▸ **PAGE EXCERPT**:
- Opening Delimiter -

When Canadian artist Sterling Larose finally decided to start posting on TikTok, he didn’t think much of it. But then he shared his process for directing, editing and animating a music video for Canadian alterna-psychedelic rock band Meltt and people took notice immediately. Sterling’s bold experimentation with maximalist color palettes and tactile collage art takes abstract concepts and fully illuminates them on screen. Somehow each work of digitally-mixed media feels incredibly tangible.
The music video is a frame-by-frame animation using physical and digital tools, plus a lot of committed hours. In conversation, Sterling tells me how his style evolved slowly through periods of organic play. But as the video plays on my phone screen, Sterling’s work feels right on time. His psychedelic wonderscapes are a perfect (and beautiful) contribution to our world’s chaos.
Sterling grew up in Nanaimo, a city on the east coast of Vancouver Island in Canada. At 18 years old, he bought his first 35mm film camera and learned to develop his own pictures. “I really like physical things. I like doing things with my hands,” Sterling says as a statement of fact. When he moved to Vancouver for film school, Sterling took up a DIY approach to music journalism, messaging bands on Instagram and asking to shoot their concerts for free. Shooting live music turned into directing music videos, and combining a toolbox of creativity.
As a film photographer turned collage hobbyist, he took his affinity for scrappy magazine clippings and applied it to video production. “I wanted to make movies. I used to like listening to music and closing my eyes and visualizing whatever I wanted. And you know, like, pretty trippy, weird stuff. Like Strawberry Fields Forever.” With the Beatles as his soundtrack, Sterling’s imagination ran wild.

- Closing Delimiter -

▸ **PROMPT 1**: Reproduce the part of the Sterling Larose profile between "When Canadian artist" and "feels incredibly tangible.", inclusive, word for word.
▸ **PROMPT 2**: Summarize the Sterling Larose profile in two sentences.

▸ **DATA EXTRACT**:
- Opening Delimiter -

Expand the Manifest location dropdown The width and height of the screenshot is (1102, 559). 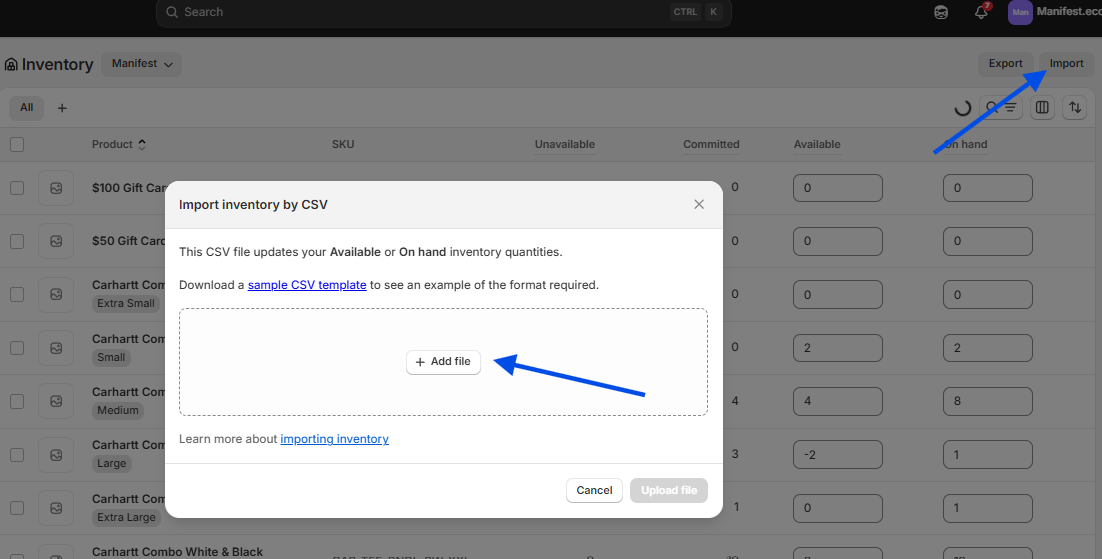point(141,64)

- Closing Delimiter -

▸ **EXERCISE RESULT 1**:
When Canadian artist Sterling Larose finally decided to start posting on TikTok, he didn’t think much of it. But then he shared his process for directing, editing and animating a music video for Canadian alterna-psychedelic rock band Meltt and people took notice immediately. Sterling’s bold experimentation with maximalist color palettes and tactile collage art takes abstract concepts and fully illuminates them on screen. Somehow each work of digitally-mixed media feels incredibly tangible.

▸ **EXERCISE RESULT 2**: Sterling Larose, a Canadian artist who grew up in Nanaimo, drew notice on TikTok after sharing how he directed, edited and animated a frame-by-frame music video for the band Meltt using physical and digital tools. A film photographer who asked bands to let him shoot their concerts for free during film school, he moved into directing music videos and brought his fondness for magazine-clipping collage to video production.